In the current study, when MAR tool was applied, the AUC values and the diagnostic values revealed that peri-implant fenestrations were more correctly diagnosed than peri-implant dehiscences. Similar findings have been reported by de-Azevedo-Vaz et al. [2, 5], Sheikhi et al. [23], and Salemi et al. [26], and they explained these findings by claiming that as dehiscence has just an inferior border, it is more difficult to identify than fenestration, which has both superior and inferior borders.

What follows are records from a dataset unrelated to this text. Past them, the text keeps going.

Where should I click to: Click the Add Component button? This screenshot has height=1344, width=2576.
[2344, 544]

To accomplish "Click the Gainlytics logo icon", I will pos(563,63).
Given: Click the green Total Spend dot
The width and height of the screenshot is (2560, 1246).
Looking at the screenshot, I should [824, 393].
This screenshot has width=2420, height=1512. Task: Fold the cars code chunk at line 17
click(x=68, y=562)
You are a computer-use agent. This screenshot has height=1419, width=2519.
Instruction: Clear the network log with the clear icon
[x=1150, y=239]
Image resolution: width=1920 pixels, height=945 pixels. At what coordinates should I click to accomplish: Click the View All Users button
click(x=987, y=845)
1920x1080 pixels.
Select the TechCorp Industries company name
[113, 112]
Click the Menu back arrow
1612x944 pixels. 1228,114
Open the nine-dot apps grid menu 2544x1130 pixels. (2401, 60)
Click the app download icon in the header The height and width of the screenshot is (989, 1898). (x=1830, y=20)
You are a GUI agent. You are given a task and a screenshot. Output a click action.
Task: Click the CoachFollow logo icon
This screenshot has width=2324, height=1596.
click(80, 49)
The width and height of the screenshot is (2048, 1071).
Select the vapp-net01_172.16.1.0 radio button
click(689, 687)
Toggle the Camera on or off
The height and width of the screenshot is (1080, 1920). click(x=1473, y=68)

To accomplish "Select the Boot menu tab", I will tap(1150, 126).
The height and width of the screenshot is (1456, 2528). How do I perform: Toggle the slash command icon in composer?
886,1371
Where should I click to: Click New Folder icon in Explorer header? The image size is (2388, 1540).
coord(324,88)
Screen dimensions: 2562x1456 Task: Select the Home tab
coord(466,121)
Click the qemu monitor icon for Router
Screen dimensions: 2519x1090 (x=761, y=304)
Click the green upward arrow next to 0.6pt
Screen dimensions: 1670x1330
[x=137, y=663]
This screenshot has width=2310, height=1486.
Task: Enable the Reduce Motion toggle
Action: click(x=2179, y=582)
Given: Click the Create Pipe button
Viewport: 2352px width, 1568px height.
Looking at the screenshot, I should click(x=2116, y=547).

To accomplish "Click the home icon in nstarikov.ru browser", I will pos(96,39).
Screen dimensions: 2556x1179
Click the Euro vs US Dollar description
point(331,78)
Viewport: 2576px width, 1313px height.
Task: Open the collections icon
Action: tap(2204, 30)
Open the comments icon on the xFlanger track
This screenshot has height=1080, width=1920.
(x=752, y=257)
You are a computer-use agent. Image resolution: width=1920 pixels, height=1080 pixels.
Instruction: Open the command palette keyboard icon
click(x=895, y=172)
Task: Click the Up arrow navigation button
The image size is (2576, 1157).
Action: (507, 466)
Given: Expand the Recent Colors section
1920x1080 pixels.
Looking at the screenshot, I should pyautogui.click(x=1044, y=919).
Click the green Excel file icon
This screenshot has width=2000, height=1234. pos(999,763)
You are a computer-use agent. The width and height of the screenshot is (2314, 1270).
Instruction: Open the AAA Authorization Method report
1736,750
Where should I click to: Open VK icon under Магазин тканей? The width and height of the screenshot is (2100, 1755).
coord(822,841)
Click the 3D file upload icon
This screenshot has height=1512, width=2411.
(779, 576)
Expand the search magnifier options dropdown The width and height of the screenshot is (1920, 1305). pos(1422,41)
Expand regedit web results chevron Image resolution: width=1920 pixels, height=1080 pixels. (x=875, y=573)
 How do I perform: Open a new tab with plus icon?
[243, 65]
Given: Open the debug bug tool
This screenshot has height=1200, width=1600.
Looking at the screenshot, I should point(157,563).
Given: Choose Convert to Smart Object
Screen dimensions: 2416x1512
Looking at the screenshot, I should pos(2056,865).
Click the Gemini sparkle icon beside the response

MAR algorithms employ several methods to minimize metal artifacts, such as iterative reconstruction methods, projection-correction methods, and reconstruction-correction methods. The majority of these methods consider metal artifacts as missing data [49, 50]. The technique of the MAR algorithm of the CBCT machine used in the study was not explained by the manufacturer. Unfortunately, the disadvantages of these techniques include the elimination of all attenuation data from high-density objects. When using the MAR algorithm, there is always lost data that cannot be reconstructed, which may cause modification in the image and can affect the diagnostic accuracy [43, 51]. Also, according to Fontenele and Mancini et al. [42, 52] the impact of the MAR algorithm becomes more prominent when the image artifacts are increased. Hence, it explains the decrease in the diagnostic ability of LD-CBCT compared with HD-CBCT when the MAR tool was applied to both in the current study, as we changed the tube current from 12 mA in HD-CBCT to 2 mA in LD-CBCT. Thus, the production of artifacts from the implants was increased [52, 53].

The in vitro design is one of the limitations of our study. In clinical situations, patient movement artifacts may affect the quality of the final image and affect the diagnostic accuracy, but this is the only ethically appropriate protocol to assess the recommended parameters without subjecting patients to unneeded CBCT scans[19]. Also, the presence of metal restorations, teeth, and surrounding tissues in the clinical situations may make the detection of these defects more difficult. Another limitation is that peri-implant dehiscence and fenestration defects were prepared using a diamond bur with a definite border and differed from the naturally occurring defects, which have tapered borders and are more difficult to detect [54].

Conclusion

Within the limitations of the study and the CBCT acquisition parameters used, LD-CBCT can be used without any decrease in diagnostic accuracy for the detection of peri-implant fenestration and dehiscence defects. The use of the MAR algorithm reduces the diagnostic ability of both CBCT scanning protocols for the detection of both peri-implant defects, especially for the dehiscence defect.